After a small hiatus, we kick off the line amps topic. Bruce Berman has the honour, in sound practices issue 13: My Type 76 Line Preamplifier. In it Bruce discusses in detail many aspects of constructing this line amp: tube/topology/schematic selection; part selection; grounding; power supply; chassis construction; tube rolling.
teaser quote: ‘The design of this line stage preamplifier began with the realization that the overwhelming majority of recorded music, be it LP or digital, is very mediocre in terms of technical quality, and while this is certainly no revelation to most of us, I needed a system which would play most of my records all of the way through. Having a harsh, unnatural-sounding system that will only play Cheskys, Audioquests, Living stereos, and other audiophile-grade recordings to our satisfaction, is foolish and deprives us of the emotions to be realized from the tremendous quantity of music that exists.’ Yes, those were really only two full sentences.
my take
After last week’s brief but deep one-pager, we now have a christmas turkey-sized article that goes deep in its own way.
One thing I like about this article is how Bruce is not trying to sell this line amp to us as a universal solutions to everybody’s problem. Instead—while pointing out that it sets high standards in objective terms—he stresses the system context in which this line amp performs well and for and in which it was optimised.
Meanwhile Bruce spends a lot of time sweating the details and yes, some of it is beautiful to behold.

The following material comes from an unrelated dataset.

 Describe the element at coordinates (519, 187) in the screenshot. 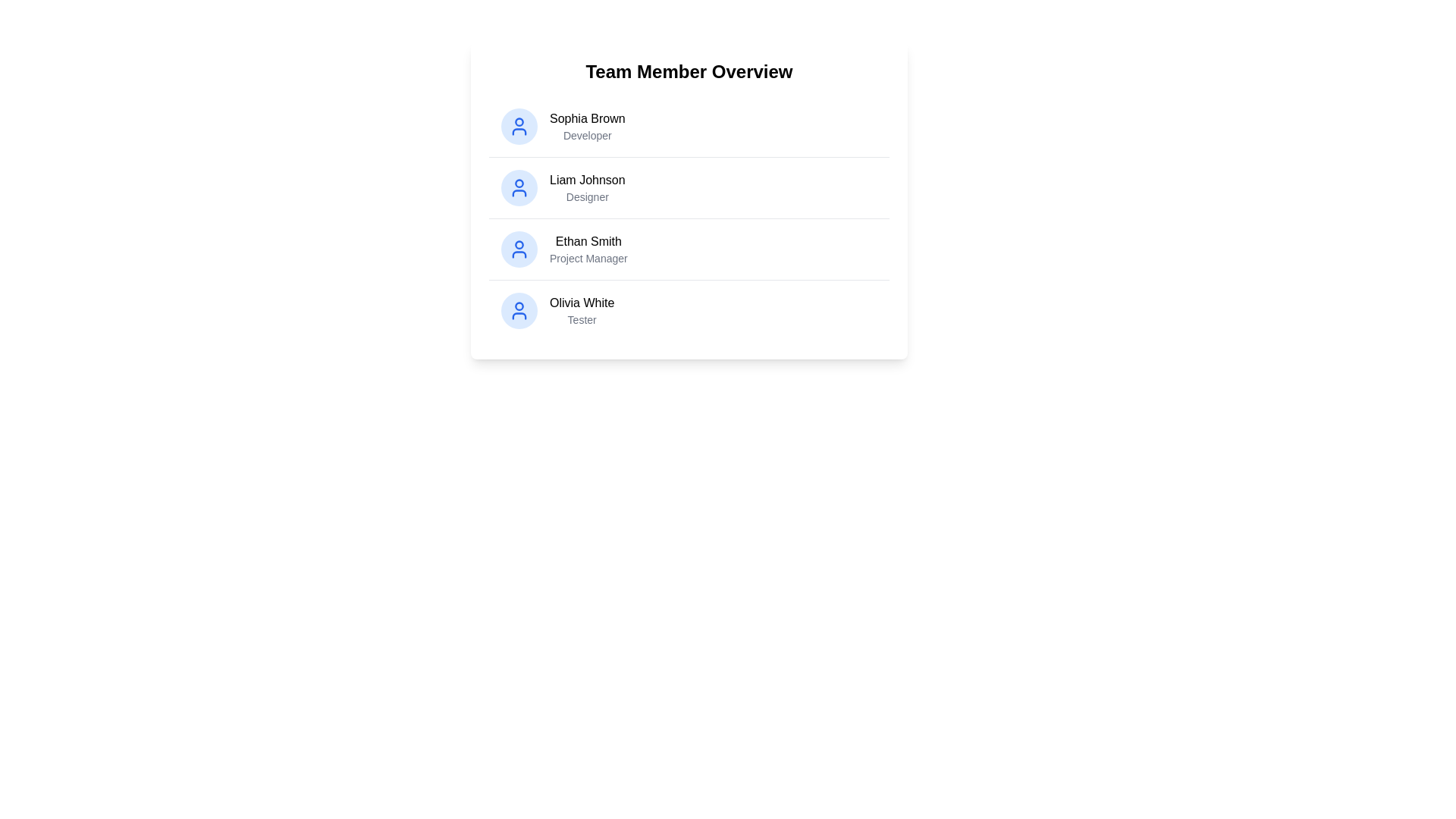

I see `the avatar icon representing user 'Liam Johnson', which is located directly to the left of the text 'Liam Johnson Designer'` at that location.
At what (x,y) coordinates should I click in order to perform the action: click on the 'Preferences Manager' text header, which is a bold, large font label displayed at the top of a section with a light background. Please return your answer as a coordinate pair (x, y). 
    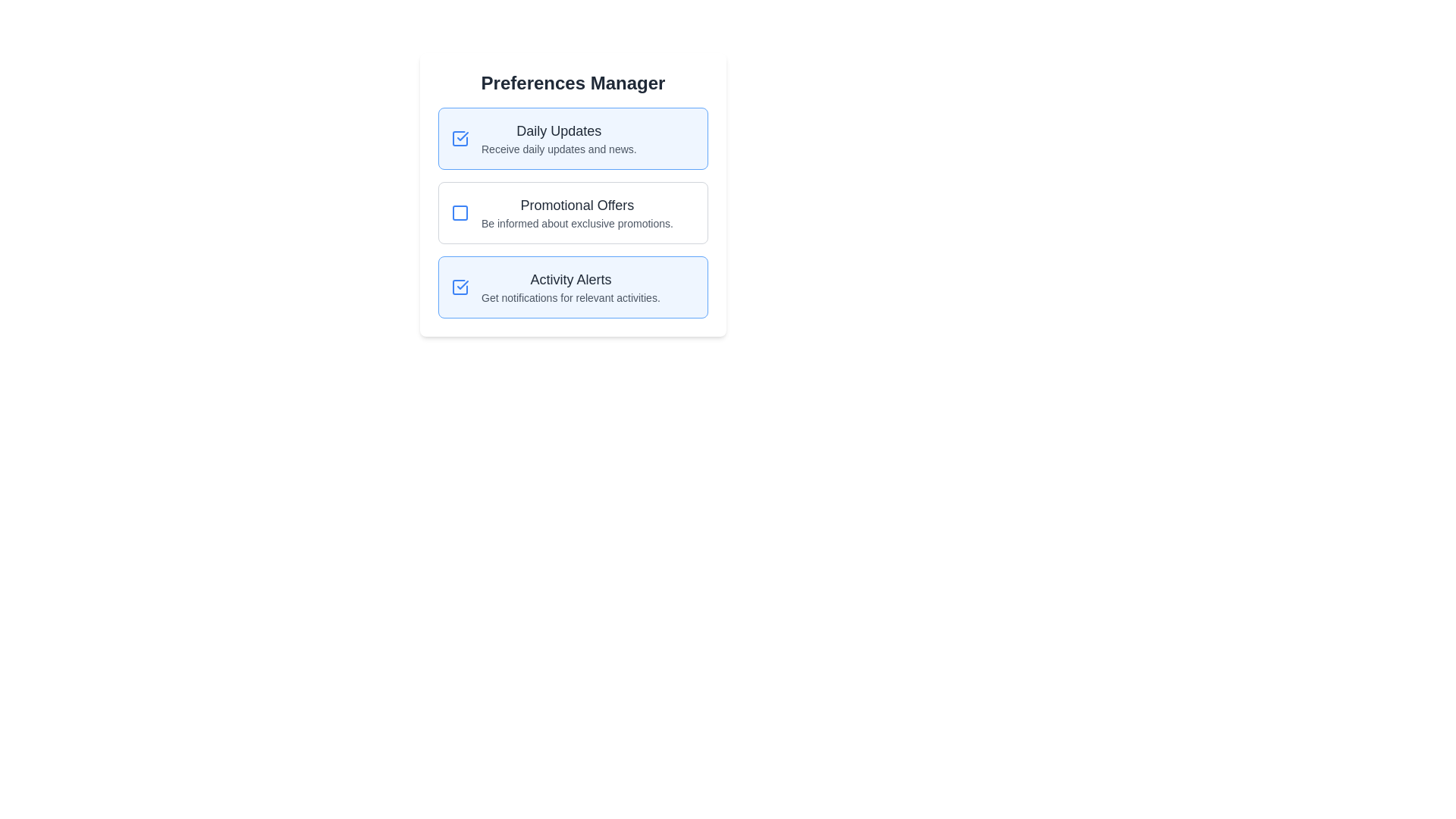
    Looking at the image, I should click on (572, 83).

The overall result is certainly very classy, but in my world view there are bigger fish to fry:
- parts quality has ten times more potential than construction quality;
- component values have ten times more potential than parts quality;
- circuit architecture has ten times more potential than component values;
- caveat: a catastrophe, no matter how low the potential of the level, can sabotage everything.
Judging from the article, Bruce spent most of his time and effort on the low-potential stuff. Only occasionally are component values discussed, but that is where it stops.
Component values is exactly where I would start, if I were to work with this basic schematic. Because it is the summer 2010 instead of 1997, I would after strategic decisions about R1, R2 and R3 in the line amp go straight to simulation to see the effects of C1 and C2 then iterate them in tandem to the lowest values needed to get enough bass out, with low phase shift.
C1 in the line amp is of course also part of the power supply, so next would be a trip through PSUD. That cascade of same/similar inductance and capacitance values—OK, it doubles/halves through paralleling in the final stage inside the line amp—looks like a ring fest waiting to happen. So stepping the current draw in PSUD and checking for any voltage wobbles is what needs to be done.